Looking back, I remember seeing what my wife went through as a stressed solo agent. Fast forward to today, when we have a team, systems, processes and daily routines that allow us to split up deliverables to achieve a lot more with less headache. As the saying goes, you can go fast alone or far with a team, which I would have to agree with, especially after reflecting on the most powerful mega real estate teams out there with 300 to 500 people! One of the struggles of working solo is that with your limited bandwidth, you can only work with one buyer at a time. On a team, you can have multiple buyers who work with multiple agents. By having several people on a team, you are able to handle a larger flow of customers. 

Something particular I’ve noticed about real estate is that when a consumer sees a shiny object they like to change directions or get misled. In today’s world with internet marketing and countless lead services like Zillow, Realtor.com, etc., it is imperative that you can be quick. Recently, my wife and I were analyzing how many different streams of referrals and leads we receive from different resources.

What we found is that we have almost 32 now: everything from relocation companies, lead services, word of mouth and lots more with the average return at about two to three deals a year with some others ranging from 15 to 20 deals per year. You know, the average solo agent may only have two, three or maybe five different pillars of business from which they get their leads: their referral network, lender partner, friends and even family. With a team like mine, we may not be getting something every single day through every one of those lead sources, but having so many different resources then provides a consistent flow into our team. After all, the level of service required in today’s real estate world is fast-paced because the consumer is marketed to everywhere they look. Having a team allows you to divide and conquer. 

Overall, the benefits to having a team or joining a team by far outweigh the cons for the solo agent. Although you may take a little less commission due to the splits on the team, the fact is that you will be provided with a lot more leads to make up for that difference. And on the bright side for a solo agent, you don’t have to pay for a transaction coordinator or a listing coordinator because those are provided for you. Not only that, but when joining an existing team, the marketing, websites, social media, etc. are typically taken care of! Usually, it is already an integrated part of the team structure, which relieves those responsibilities for you, making it as easy as just plugging and playing. 

Whether you are a two-person team, a husband and wife team or a smaller team with around two to five people total, the most important aspect of the most successful real estate teams are the systems, processes and organizational structure they possess.

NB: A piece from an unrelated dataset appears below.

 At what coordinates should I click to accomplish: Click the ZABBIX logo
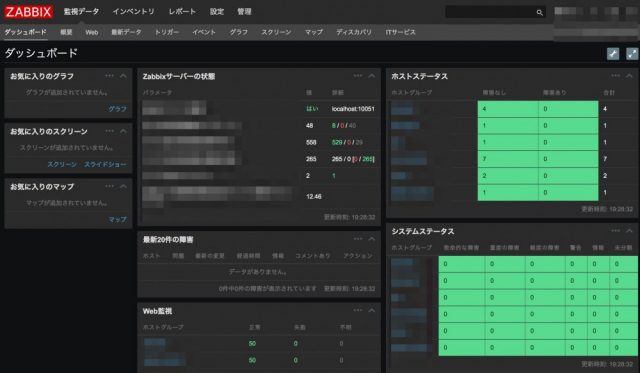point(28,11)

It is so important that everyone knows their roles, from “How are the leads?” to “How did the leads come in?” to “Who is handling the listing?” and “How soon can our transaction coordinator take care of all our paperwork and behind-the-scenes projects?” As the team lead, it is your job to make sure everyone knows what they need to do on a regular basis. And for those of you solo agents looking to join a team, when shopping around for the right fit, it’s important to look at things like location and company culture because, ultimately, you want to be a part of a team that is local to you while always supporting your goals and aspirations. 

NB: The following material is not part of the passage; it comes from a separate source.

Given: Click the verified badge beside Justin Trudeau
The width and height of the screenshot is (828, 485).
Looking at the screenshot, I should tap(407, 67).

And for all of you solo agents out there, you really have to look at your business and look into your future. Once again, the industry and market are changing, so you may want someone who can be in charge of handling those changes, as it will be tough handling it as a one-man band. If starting a team or joining an existing team isn’t for you, consider investing in hiring a transaction coordinator or even an assistant that can put on many hats in your business. In the end, from one real estate professional to another, I wish you the best of luck in building the journey that works for you.